Sampling the action space is particularly useful for exploration. We use it here to perform random (but valid) actions:

action = env.action_space.sample()

Q: Create a method random_interaction(env, number_episodes, recorder=None) that takes as arguments:

• The environment.
• The number of episodes to be performed.
• An optional GymRecorder object that may record the frames of the environment if it is not None (if renderer is not None:).
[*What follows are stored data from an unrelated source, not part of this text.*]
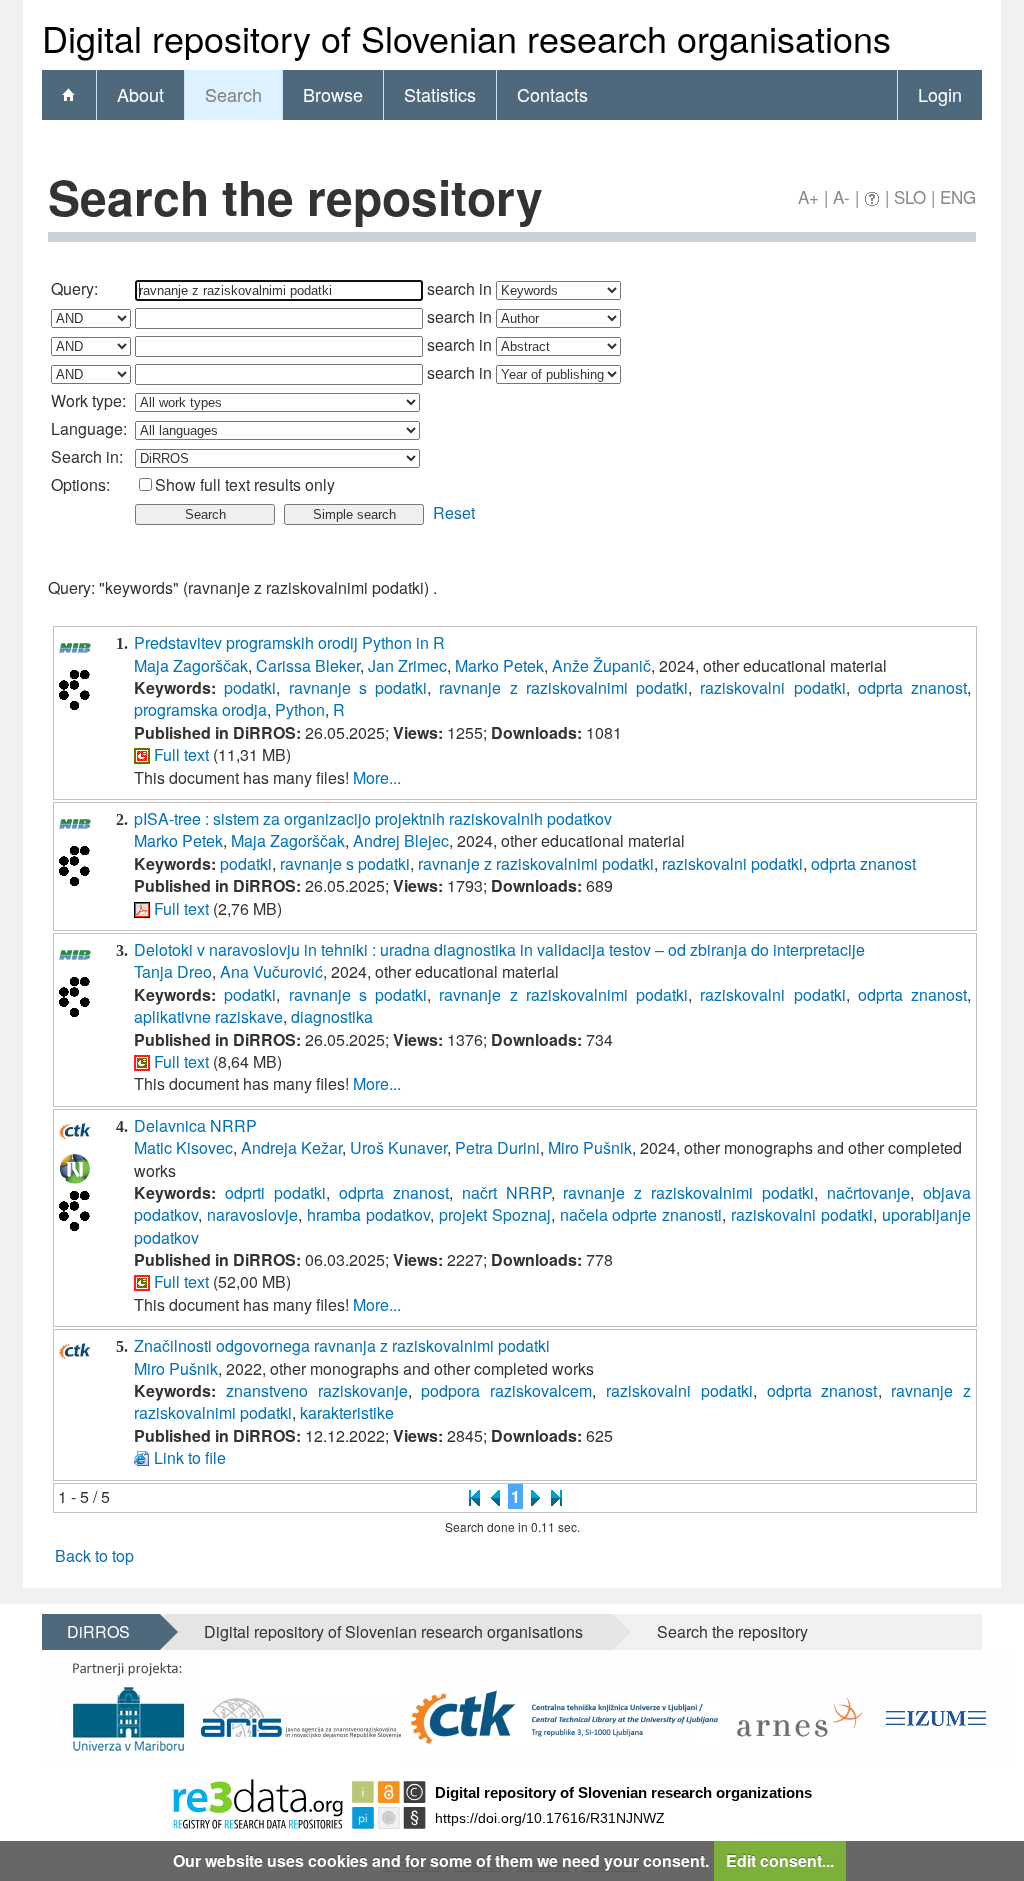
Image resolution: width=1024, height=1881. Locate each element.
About (140, 94)
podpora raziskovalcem (506, 1390)
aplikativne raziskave (208, 1016)
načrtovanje (868, 1192)
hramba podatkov (368, 1214)
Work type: (88, 400)
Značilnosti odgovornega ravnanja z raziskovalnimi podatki (342, 1345)
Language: (89, 428)
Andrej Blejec (401, 840)
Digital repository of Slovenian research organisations (393, 1631)
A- (841, 196)
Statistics (440, 94)
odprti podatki (275, 1192)
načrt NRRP (506, 1192)
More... (377, 777)
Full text (181, 754)
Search (233, 94)
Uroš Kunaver (398, 1147)
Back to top (94, 1555)
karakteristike (347, 1412)
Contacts (552, 94)
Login (940, 94)
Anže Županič (601, 665)
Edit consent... (780, 1860)
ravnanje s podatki (358, 687)
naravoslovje (252, 1214)
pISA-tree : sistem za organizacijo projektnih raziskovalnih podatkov (373, 818)
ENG (958, 196)
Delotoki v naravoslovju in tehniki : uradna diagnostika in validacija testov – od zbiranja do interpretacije (499, 949)
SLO (910, 196)
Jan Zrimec (407, 665)
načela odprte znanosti (641, 1214)
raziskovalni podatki (772, 687)
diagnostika (332, 1016)
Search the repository (732, 1631)
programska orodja (200, 709)
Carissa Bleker (308, 665)
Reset (454, 512)
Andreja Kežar (291, 1147)
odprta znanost (912, 687)
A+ (808, 196)
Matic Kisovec (183, 1147)
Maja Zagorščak (191, 665)
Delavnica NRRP (195, 1125)
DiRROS (98, 1631)
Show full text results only (245, 484)
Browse (333, 94)
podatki (250, 687)
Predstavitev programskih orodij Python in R (289, 642)
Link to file (190, 1457)
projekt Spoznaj (495, 1214)
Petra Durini (497, 1147)
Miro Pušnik (590, 1147)
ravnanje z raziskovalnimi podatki (563, 687)
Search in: (87, 456)
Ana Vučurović (271, 971)
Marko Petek (499, 665)
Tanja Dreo (173, 971)
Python (300, 709)
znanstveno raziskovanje (317, 1390)
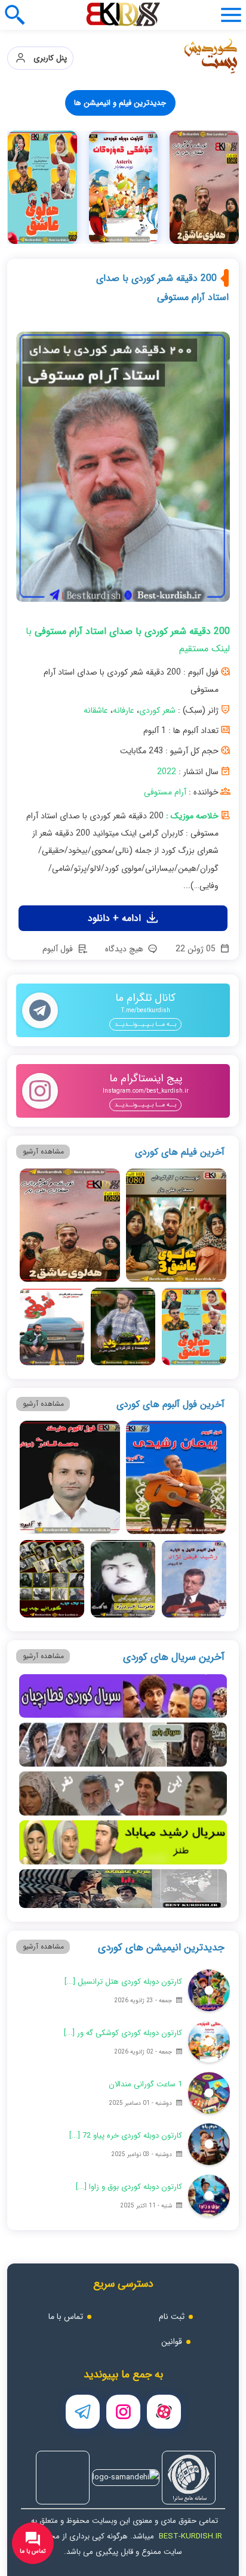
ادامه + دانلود (116, 918)
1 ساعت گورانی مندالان (145, 2084)
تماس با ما (65, 2316)
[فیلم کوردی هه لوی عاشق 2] (70, 1225)
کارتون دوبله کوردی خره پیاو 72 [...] (125, 2135)
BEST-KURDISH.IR (190, 2536)
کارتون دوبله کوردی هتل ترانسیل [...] (123, 1981)
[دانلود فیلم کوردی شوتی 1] (52, 1326)
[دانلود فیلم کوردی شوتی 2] (42, 187)
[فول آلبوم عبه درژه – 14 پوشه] (123, 1579)
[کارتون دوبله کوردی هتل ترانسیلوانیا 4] (209, 1990)
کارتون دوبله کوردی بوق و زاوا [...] (129, 2187)
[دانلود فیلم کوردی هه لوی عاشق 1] (123, 187)
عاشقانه (96, 710)
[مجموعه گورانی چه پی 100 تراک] (52, 1579)
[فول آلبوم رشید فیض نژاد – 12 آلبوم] (194, 1579)
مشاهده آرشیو (43, 1151)
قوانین (171, 2341)
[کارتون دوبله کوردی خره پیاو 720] (209, 2144)
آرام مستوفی (165, 792)
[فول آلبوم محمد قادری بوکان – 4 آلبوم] (70, 1477)
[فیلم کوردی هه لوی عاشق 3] (176, 1225)
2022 (166, 771)
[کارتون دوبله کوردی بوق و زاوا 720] (209, 2195)
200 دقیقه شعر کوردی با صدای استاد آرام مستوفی (162, 288)
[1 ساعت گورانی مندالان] (209, 2093)
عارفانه (123, 710)
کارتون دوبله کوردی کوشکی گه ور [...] (123, 2033)
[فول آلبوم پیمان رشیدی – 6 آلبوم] (176, 1477)
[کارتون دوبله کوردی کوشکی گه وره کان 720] (204, 187)
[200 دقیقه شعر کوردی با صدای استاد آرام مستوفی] (122, 471)
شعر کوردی (157, 710)
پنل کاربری (46, 58)
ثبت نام (171, 2316)
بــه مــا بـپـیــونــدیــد (145, 1024)
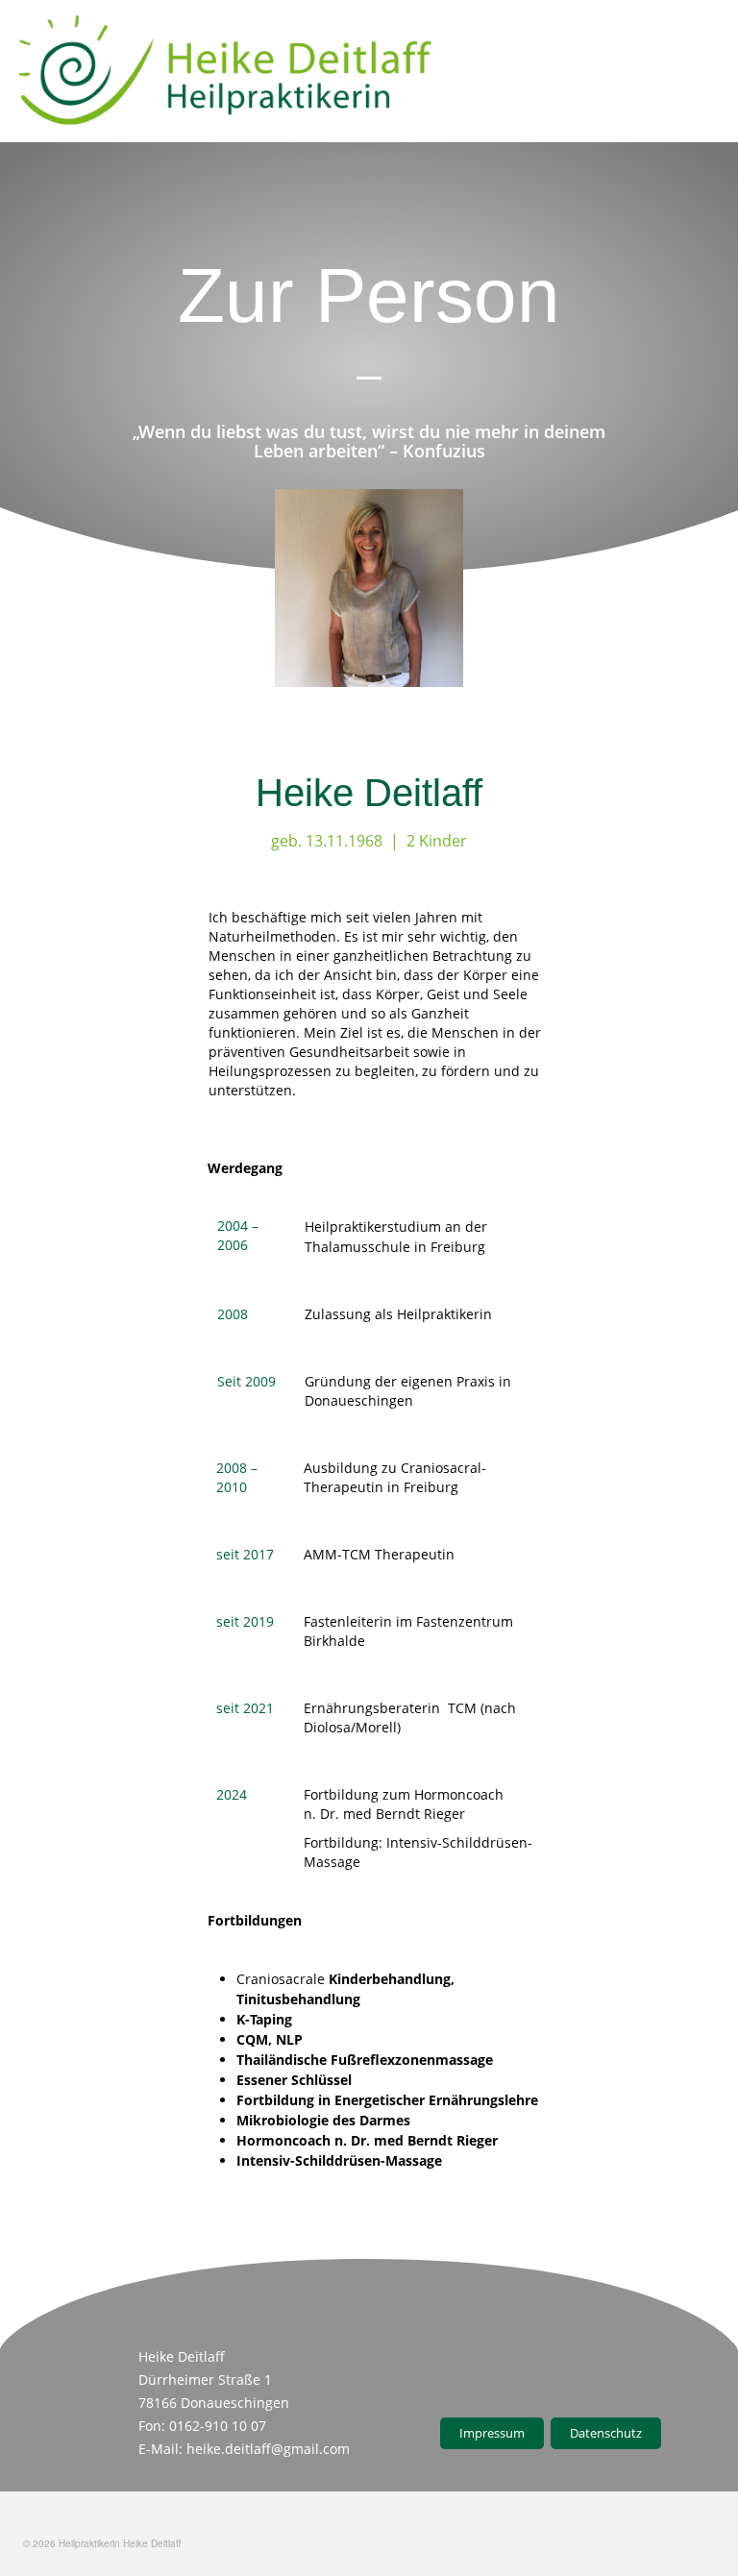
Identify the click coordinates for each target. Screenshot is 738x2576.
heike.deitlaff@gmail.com (268, 2449)
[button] (700, 71)
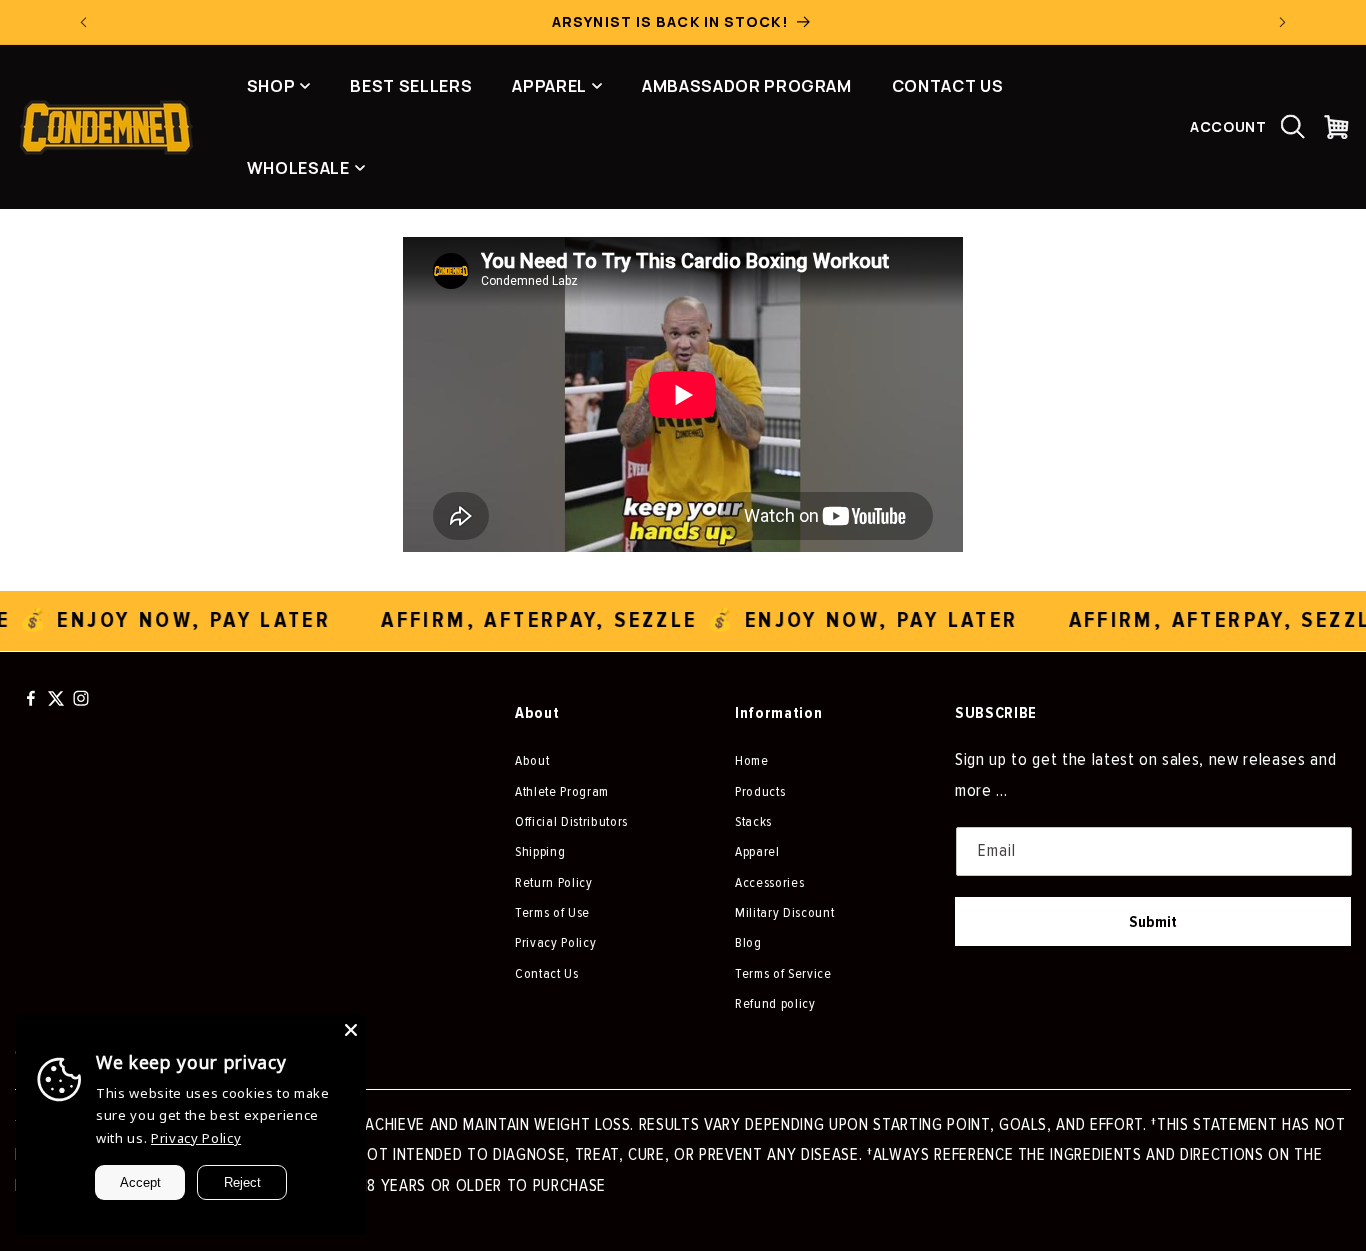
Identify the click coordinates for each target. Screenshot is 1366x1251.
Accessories (769, 882)
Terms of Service (783, 973)
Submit (1153, 922)
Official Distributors (571, 821)
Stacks (753, 821)
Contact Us (547, 973)
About (532, 760)
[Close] (351, 1030)
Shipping (540, 851)
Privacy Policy (555, 942)
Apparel (757, 851)
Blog (748, 942)
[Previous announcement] (84, 22)
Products (760, 791)
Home (752, 760)
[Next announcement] (1283, 22)
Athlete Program (562, 791)
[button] (1293, 127)
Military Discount (784, 912)
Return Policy (554, 882)
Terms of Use (552, 912)
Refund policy (775, 1003)
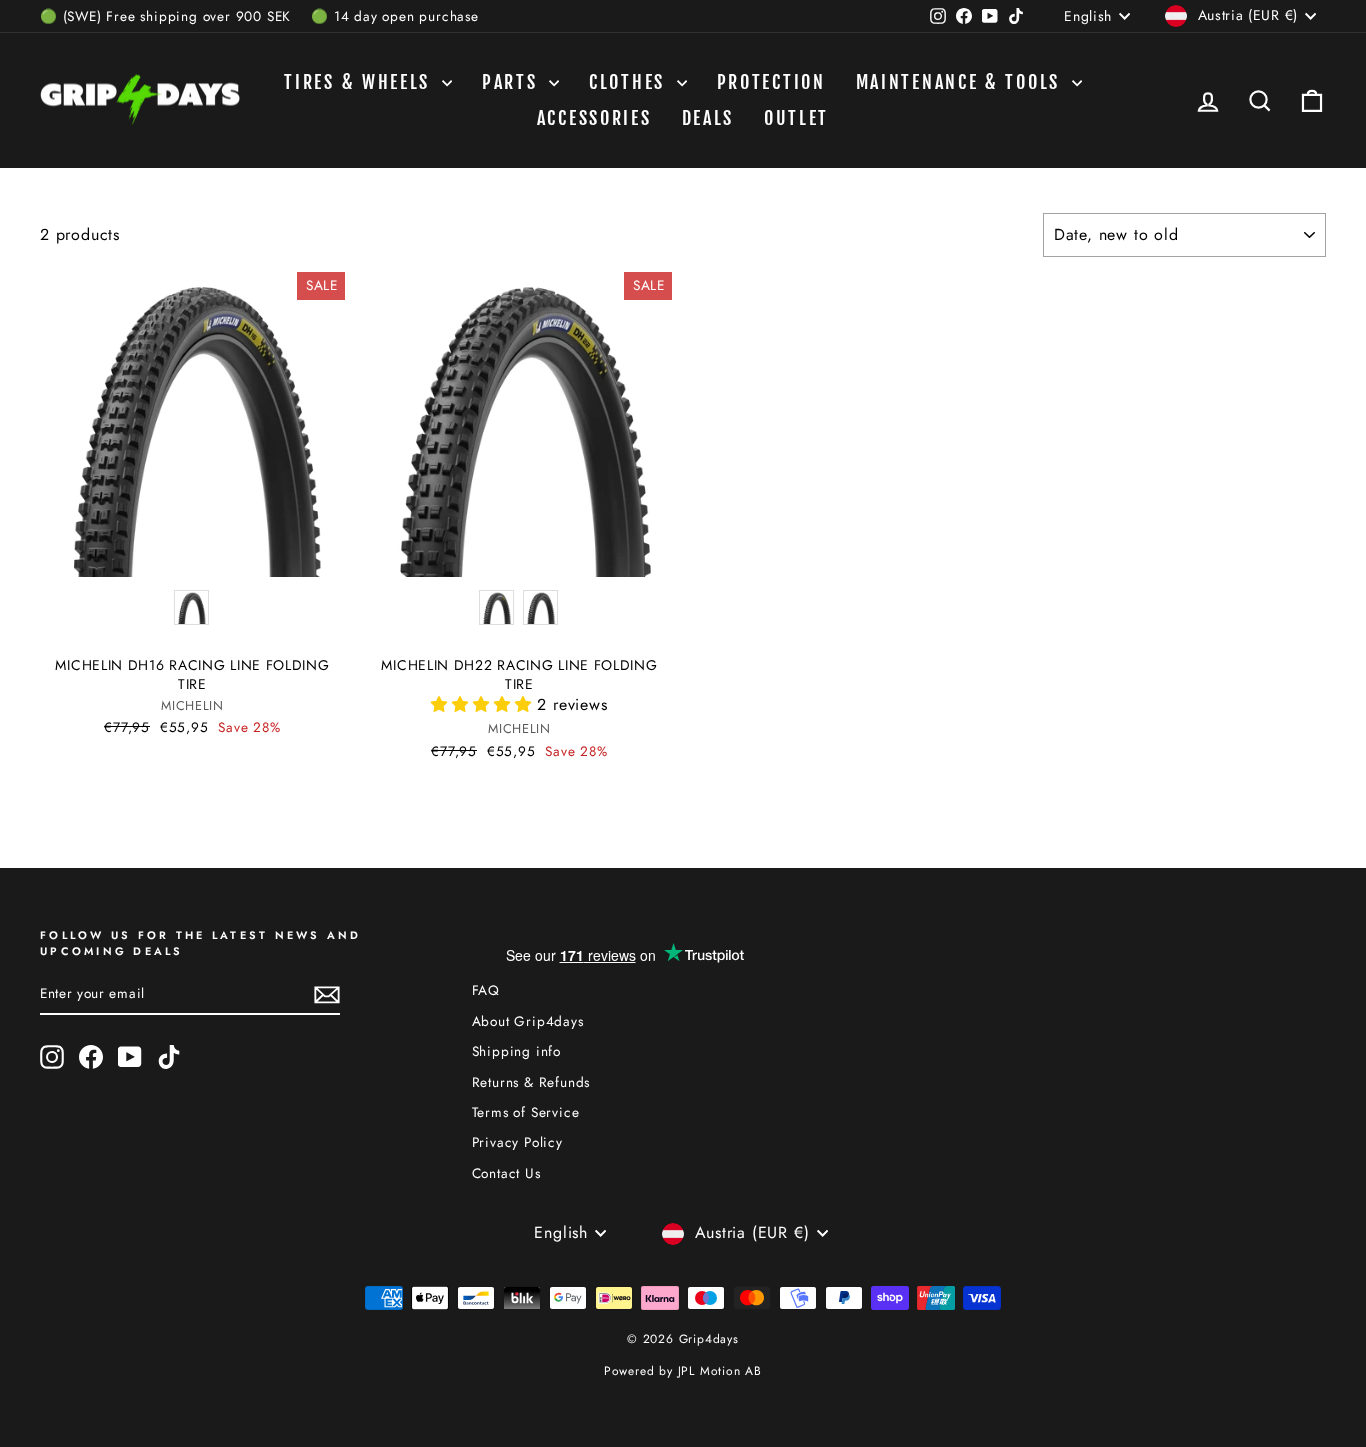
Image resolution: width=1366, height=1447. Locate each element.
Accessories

Otherwise, do not nothing.

The method should return the list of undiscounted returns (\gamma=1, i.e. just the sum of rewards obtained during each episode) for all episodes.

def random_interaction(env, number_episodes, recorder=None):

returns = []

# Sample episodes
for episode in range(number_episodes):

# Sample the initial state
state, info = env.reset()

return_episode = 0.0
done = False
while not done:

# Select an action randomly
action = env.action_space.sample()

# Sample a single transition
next_state, reward, terminal, truncated, info = env.step(action)

# Update the return
return_episode += reward

# Go in the next state
state = next_state

# End of the episode
done = terminal or truncated

# Record at the end of the episode
if recorder is not None:
recorder.record(env.render())

returns.append(return_episode)

return returns

Q: Use that method to visualize all the available simple environments for a few episodes:

• CartPole-v1
• MountainCar-v0
• Pendulum-v1
• Acrobot-v1
• LunarLander-v2
• BipedalWalker-v3
• CarRacing-v2
• Blackjack-v1
• FrozenLake-v1
• CliffWalking-v0
• Taxi-v3

If you do many episodes (CarRacing or Taxi have very long episodes with a random policy), plot the obtained returns to see how they vary.

If you managed to install the mujoco and atari dependencies, feel free to visualize them too.

envname = 'CartPole-v1'
env = gym.make(envname, render_mode="rgb_array_list")
recorder = GymRecorder(env)

returns = random_interaction(env, 10, recorder)

plt.figure(figsize=(10, 6))
plt.plot(returns)
plt.xlabel("Episodes")
plt.ylabel("Return")
plt.show()

video = "videos/" + envname + ".gif"
recorder.make_video(video)
ipython_display(video)
MoviePy - Building file videos/CartPole-v1.gif with imageio.